若いときには簡単にできたことが、今となっては一苦労。できないこともどんどん増えていきます。その状況に不満を覚える。そんな私たちに、きみまろさんは言います。
・いろいろ不満は尽きませんが、しょせん幸せなんて自己申告。
そして、これらの文章が続きます。
・健康で、自分のやりたいことをやれている人が、いちばん幸せ。
・今日できることを、一日一日と楽しんでいきたいものです。
今できることを楽しむ。つまり、今を生きる。
この言葉は使い古された感があるほど、多くの人が知っているでしょう。そして、その通りだと思っているでしょう。
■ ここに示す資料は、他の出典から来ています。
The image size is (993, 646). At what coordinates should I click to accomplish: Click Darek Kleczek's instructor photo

でも、そう思って入っても、身にしみて感じているかというと別の話。
何か制約を受けて初めて「今を生きる」ことのありがたみを知ったりするものです。
例えば、風邪で体調を崩して、初めて健康のありがたみを認識する。ふだんであったら何の苦労もなくできたことが、体調の不良によりうまくできない。「あ~、やはり健康って大切なんだな~」と実感する。でも、体調が戻ってしばらくすると、そのありがたみをすっかり忘れてしまう。自分の体を労わることを蔑ろにして、また無理をしてしまう。若いときには、この過ちを繰り返してしまうことが多い。
一方で、加齢による衰えにおいては、若いときの健康状態に戻るということがありません。その衰えを受け入れて生きていくしかない。その状況で「この状態でできることを、できる限りやろう」と考えることができるか。もっと簡単にいえば、「生きる気力」「人生楽しもうという心持ち」。特に老齢の段階においては、この考え方が大切になってくると思います。
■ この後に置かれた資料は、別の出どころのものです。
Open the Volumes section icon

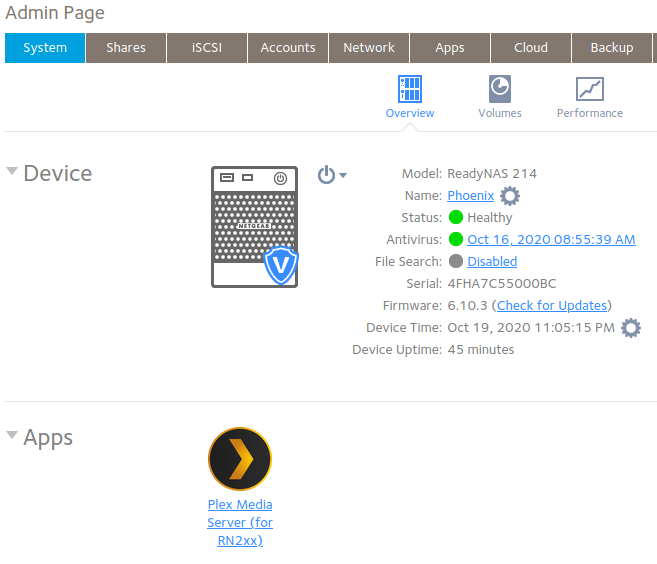click(499, 89)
体力的な衰えは仕方がありません。受け入れざるを得ない。でも、ここで気力も衰えさせてはいけないんです。一気に老け込んでしまう原因ともなります。
日々生きることは、日々死へ近づいていること。老齢になると、残された日々は本当に少なくなっている。その貴重な一日を楽しむ。自分のやりたいことを毎日楽しむ。これが人生終盤に老いて幸福感を持って生きられるかどうかに影響を与えるように感じます。
不自由な体に文句を言っていても仕方がありません。
その状況でできることをやる、その時間を楽しむ。これは老齢の方だけではなく、あらゆる年代の人に必要な心持ちですね。